───── Records for the task

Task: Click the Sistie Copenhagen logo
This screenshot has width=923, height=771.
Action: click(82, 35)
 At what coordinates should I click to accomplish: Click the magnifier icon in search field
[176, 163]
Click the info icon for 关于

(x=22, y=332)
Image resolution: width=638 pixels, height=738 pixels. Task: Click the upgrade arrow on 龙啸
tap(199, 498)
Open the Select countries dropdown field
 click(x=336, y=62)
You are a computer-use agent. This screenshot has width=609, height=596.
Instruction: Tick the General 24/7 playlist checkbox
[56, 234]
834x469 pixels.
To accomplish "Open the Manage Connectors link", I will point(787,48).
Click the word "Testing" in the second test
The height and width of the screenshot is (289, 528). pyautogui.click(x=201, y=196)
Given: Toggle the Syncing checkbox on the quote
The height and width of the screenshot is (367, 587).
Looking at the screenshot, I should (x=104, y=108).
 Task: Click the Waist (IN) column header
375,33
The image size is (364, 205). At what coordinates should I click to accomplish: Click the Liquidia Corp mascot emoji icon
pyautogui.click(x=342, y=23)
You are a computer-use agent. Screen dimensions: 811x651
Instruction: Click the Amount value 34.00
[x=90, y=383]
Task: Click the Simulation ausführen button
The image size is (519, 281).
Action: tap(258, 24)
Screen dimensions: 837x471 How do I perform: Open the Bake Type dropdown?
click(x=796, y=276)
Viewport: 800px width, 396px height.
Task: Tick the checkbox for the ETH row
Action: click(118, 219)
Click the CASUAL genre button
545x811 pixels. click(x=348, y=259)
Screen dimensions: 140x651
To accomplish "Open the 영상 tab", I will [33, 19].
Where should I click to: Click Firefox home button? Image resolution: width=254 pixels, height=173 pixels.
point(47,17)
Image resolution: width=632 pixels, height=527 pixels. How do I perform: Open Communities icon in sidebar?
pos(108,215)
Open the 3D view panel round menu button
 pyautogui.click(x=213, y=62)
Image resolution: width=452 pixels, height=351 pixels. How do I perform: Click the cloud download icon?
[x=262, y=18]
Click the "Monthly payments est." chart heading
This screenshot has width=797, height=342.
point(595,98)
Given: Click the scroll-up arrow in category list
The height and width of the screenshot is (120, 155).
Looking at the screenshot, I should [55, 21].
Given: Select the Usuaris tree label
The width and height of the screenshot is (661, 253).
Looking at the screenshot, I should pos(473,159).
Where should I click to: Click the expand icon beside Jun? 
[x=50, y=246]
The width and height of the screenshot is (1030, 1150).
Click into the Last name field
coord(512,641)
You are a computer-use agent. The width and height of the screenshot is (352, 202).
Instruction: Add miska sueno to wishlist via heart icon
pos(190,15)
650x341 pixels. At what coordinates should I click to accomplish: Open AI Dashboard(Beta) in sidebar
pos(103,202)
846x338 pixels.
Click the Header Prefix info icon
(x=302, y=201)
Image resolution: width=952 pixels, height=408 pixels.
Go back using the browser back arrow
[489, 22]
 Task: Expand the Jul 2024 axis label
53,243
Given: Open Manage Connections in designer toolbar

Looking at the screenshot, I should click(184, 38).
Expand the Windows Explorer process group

──────────

• **Work instruction**
Look through the data and gather every line with the string "will" in it.

• **Exercise output**
To accomplish "Open the Manage Connectors link", I will point(787,48).
To accomplish "Open the 영상 tab", I will [33, 19].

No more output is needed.